WHAT TO WORK ON:
Retype the records exactly, including every line.

(Stored data)
-----

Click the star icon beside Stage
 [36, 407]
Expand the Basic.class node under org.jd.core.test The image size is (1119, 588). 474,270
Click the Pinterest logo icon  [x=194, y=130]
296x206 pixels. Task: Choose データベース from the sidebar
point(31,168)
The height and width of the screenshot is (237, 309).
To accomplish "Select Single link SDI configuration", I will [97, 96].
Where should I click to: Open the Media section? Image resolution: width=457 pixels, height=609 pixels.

-----

WRITTEN RESPONSE:
Click the star icon beside Stage
 [36, 407]
Expand the Basic.class node under org.jd.core.test The image size is (1119, 588). 474,270
Click the Pinterest logo icon  [x=194, y=130]
296x206 pixels. Task: Choose データベース from the sidebar
point(31,168)
The height and width of the screenshot is (237, 309).
To accomplish "Select Single link SDI configuration", I will [97, 96].
Where should I click to: Open the Media section? Image resolution: width=457 pixels, height=609 pixels.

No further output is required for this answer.